Carlsen quickly recovered with three straight wins and won the 16-player qualifier for Wednesday’s quarter-finals. There he was close to defeat against Anish Giri, but later ground out a trademark endgame win against the Dutchman in a rook and bishop endgame where the Norwegian was a pawn down.
Carlsen later described the 51-move game as “a classical case of being worse, then slightly worse, then equal, then slightly better, then much better, then finally winning!” In the overall match Carlsen won 1-0 with seven draws, which he called “winning ugly in a very tough fight.”
Carlsen, who turns 30 on the final day of the online tournament on Monday, is the favourite to win this, the opening event of the year-long $1.5m Champions Tour.
On Friday and Saturday Carlsen meets Nepomniachtchi, while American pair Wesley So and Hikaru Nakamura face each other in the second semi-final. Play starts both days at 5pm, with live commentary on chess24.com. The time limit is 15 minutes per player for the game, plus 10 seconds increment per move. Seven of the eight quarter-finalists were from the world top 10 at the much slower classical time rates.
The rising star and former Iranian Alireza Firouzja, 17, failed to make the cut as his rivals took advantage of his weakness in endgames and converting advantages.

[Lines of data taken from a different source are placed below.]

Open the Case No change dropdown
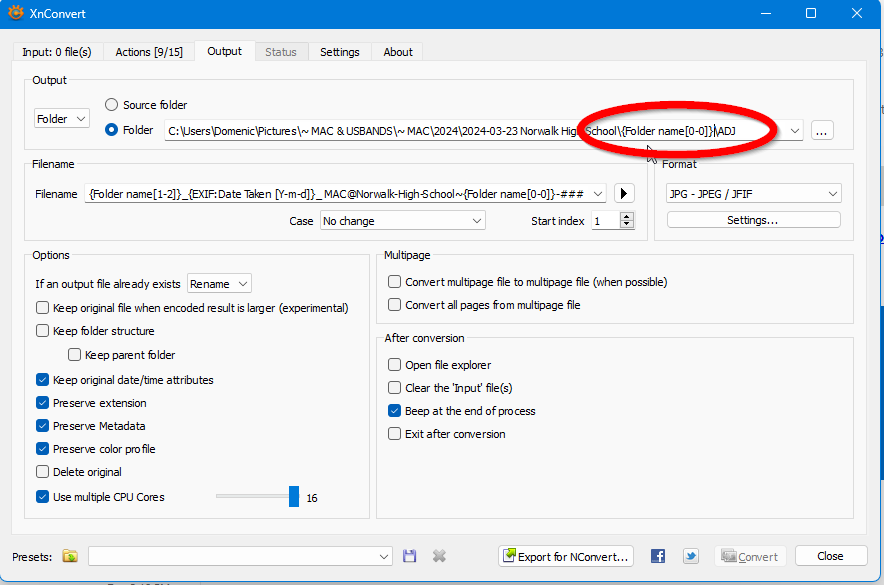This screenshot has width=884, height=585. click(402, 221)
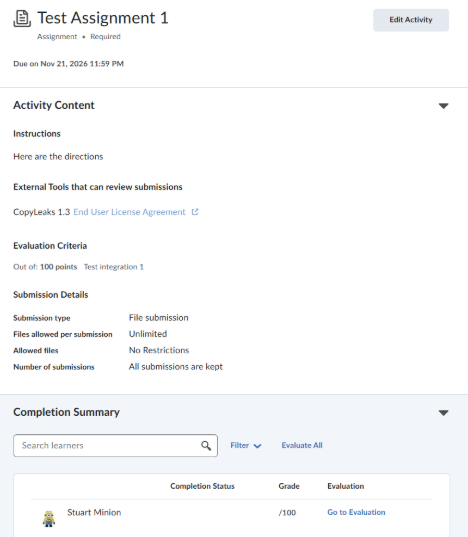This screenshot has width=468, height=537.
Task: Collapse the Activity Content section arrow
Action: (443, 106)
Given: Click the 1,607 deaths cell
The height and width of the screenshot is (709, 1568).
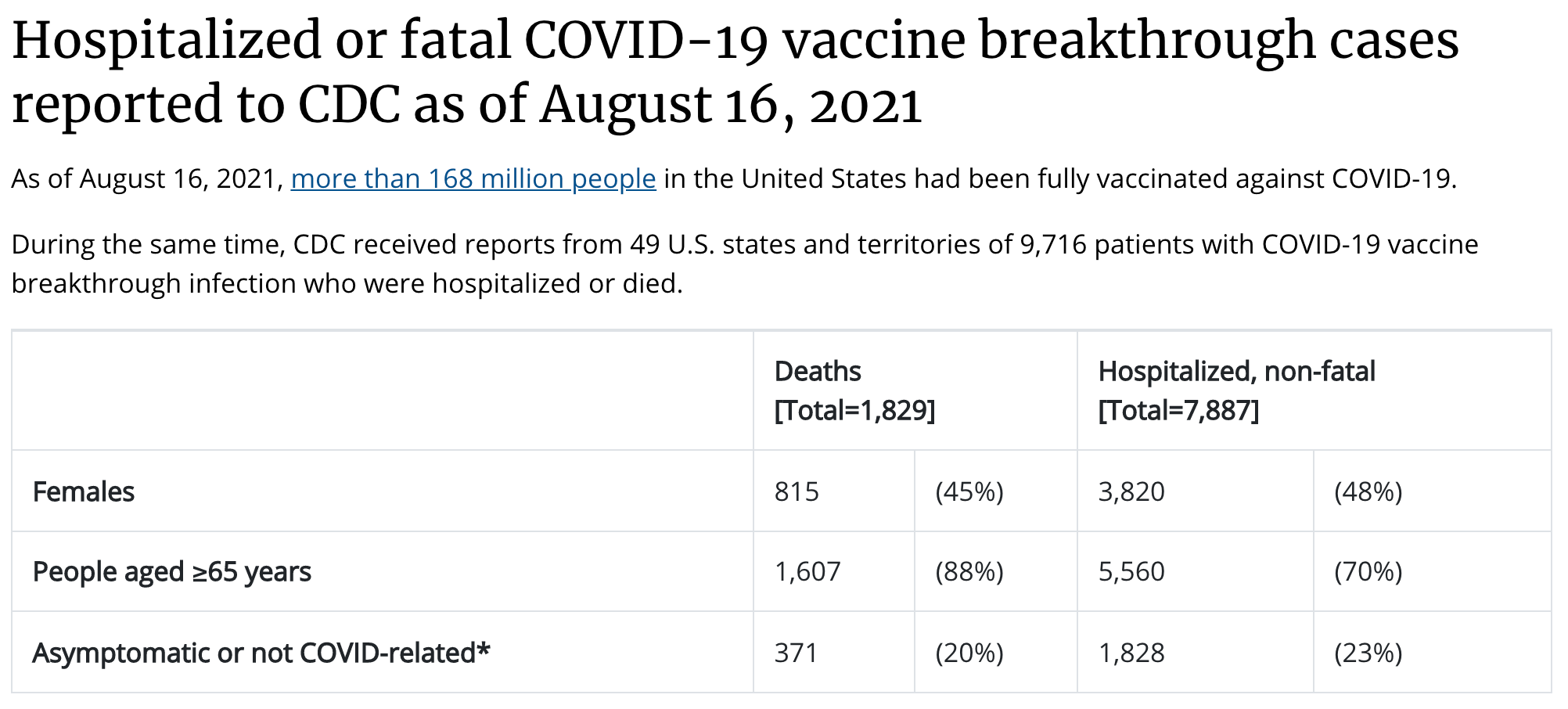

Firouzja led the qualification rounds with two games to go but lost both from equal positions.
Carlsen’s opening round mouse slip came from a position where his queen at b3 could give a winning check at b5 but instead stopped at b4 where it was en prise to the Russian’s rook and pawn. Decades ago the then England No 1, Hugh Alexander, wrote that backward and particularly diagonal queen retreats were the hardest moves to visualise.
The Bletchley codebreaker proved his point in the 1959 British championship when, in a lost position, he placed his unguarded queen at c6, a distance from his opponent Clifford Hilton’s also unguarded queen at f3. Hilton failed to notice for nearly five minutes, until a crowd gathered round the board and he was alerted.
3699: 1…Kf2+! 2 Qxb3 Ng5+! 3 hxg5 Qh8 mate. Backward diagonal queen moves are the hardest to visualise – see the discussion in the main article.